L06_476

Lecture 6¶

Announcements¶

Faculty candidate talks coming up!
- Alli Nilles
  - Tuesday 1/30 4pm CF 316 Teaching Demo: Introduction to the Branch-and-Bound Approach
- Brad McCoy (Computational Topology)
  - Thursday 2/1 4pm CF 105 Research Talk: An Invitation to Computational Topology
  - Friday 2/2 4pm CF 316 Teaching Demo: Dynamic Programming and Edit Distance

Goals¶

Analyze the invariances provided (and not provided) by the Harris corner detector
Understand the mathematical framework for (linear) geometric transformations on images (image warping).
Know what is possible with 2D linear transformations (scale, shear, rotation)
Understand the motivation and math behind homogeneous coordinates.
Know what is possible with 2D affine transformations (all of the above, plus translation)
Understand the concept of invariance as pertains to feature detectors and feature descriptors
Know the how and why of the MOPS feature descriptor

Throwback Tuesday: Notes on the Laplacian pyramid down/up weirdness:¶

On the way down, we do:

$$L_i = G_i - blur(G_i)$$ $$G_{i+1} = sub(blur(G_i))$$

On the way back up, we do: $$G_i = up(G_{i+1}) + L_i$$

We'd like for these to be inverses; in other words, if we rearrange the "up" to solve for $L_i$, they should be equal:

$$ \textrm{(downward)\hspace{2em} } G_i - up(G_{i+1}) \stackrel{?}{=} G_i - blur(G_i) \textrm{\hspace{2em}(upward)} $$ Cancel some terms: $$ \textrm{(downward)\hspace{2em} } up(G_{i+1}) \stackrel{?}{=} blur(G_i) \textrm{\hspace{2em}(upward)} $$

But if we plug in the downward definition of $G_{i+1}$ on the left, we get: $$ \textrm{(downward)\hspace{2em} } up(sub(blur(G_i))) \stackrel{?}{=} blur(G_i) \textrm{\hspace{2em}(upward)} $$

This would be true if $up$ and $sub$ were perfect inverses on a blurred image, but they're not.

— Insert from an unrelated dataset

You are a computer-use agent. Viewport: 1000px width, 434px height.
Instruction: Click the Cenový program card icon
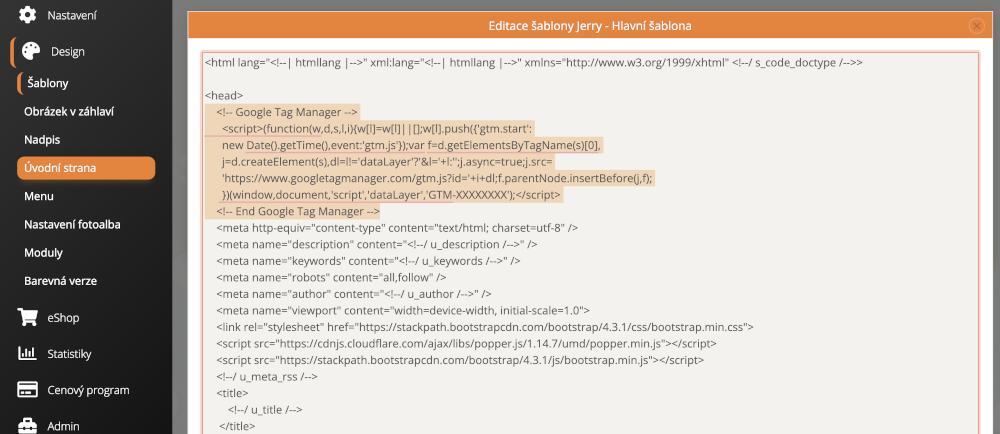pyautogui.click(x=28, y=390)
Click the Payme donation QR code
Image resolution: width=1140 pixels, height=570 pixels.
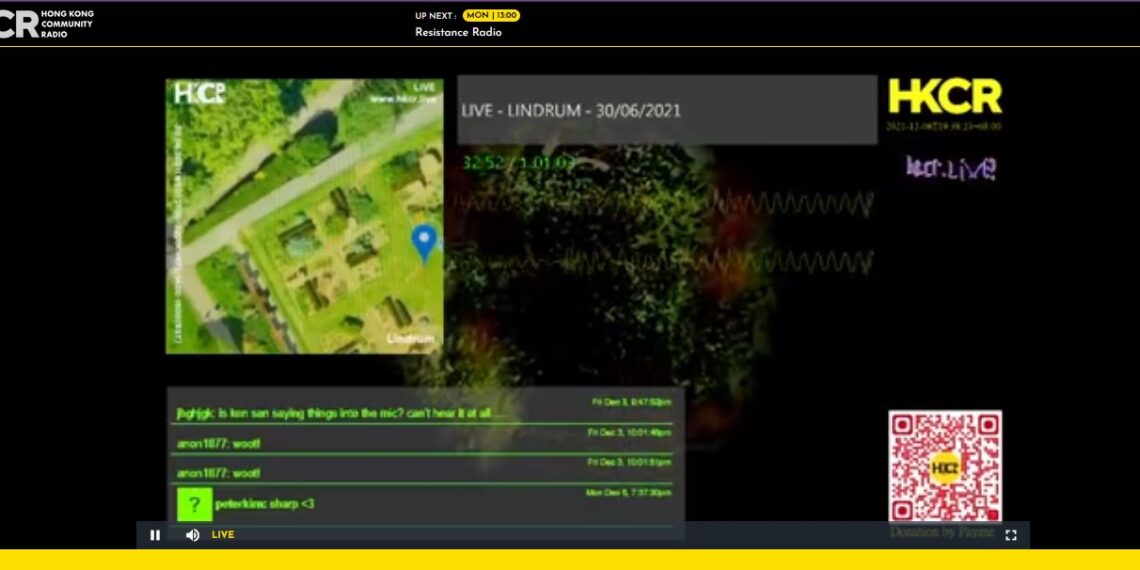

We can fix this by changing the downward-direction rule; instead of $$L_i = G_i - blur(G_i)$$ we will replace $blur(G_i)$ with the upsampled version of $G_{i+1}$ that we'll actually have on the way back up: $$L_i = G_i - up(G_{i+1})$$ $$L_i = G_i - up(sub(blur(G_i))$$

In [1]:

# boilerplate setup
%load_ext autoreload
%autoreload 2

%matplotlib inline

import os
import sys

src_path = os.path.abspath("../src")
if (src_path not in sys.path):
    sys.path.insert(0, src_path)

# Library imports
import numpy as np
import imageio.v3 as imageio
import matplotlib.pyplot as plt
import skimage as skim
import cv2

# codebase imports
import util
import filtering
import features
import geometry

Plan¶

Harris Invariances
2D linear tx
Break
Affine tx
MOPS descriptor

Good Features:¶

What makes good features?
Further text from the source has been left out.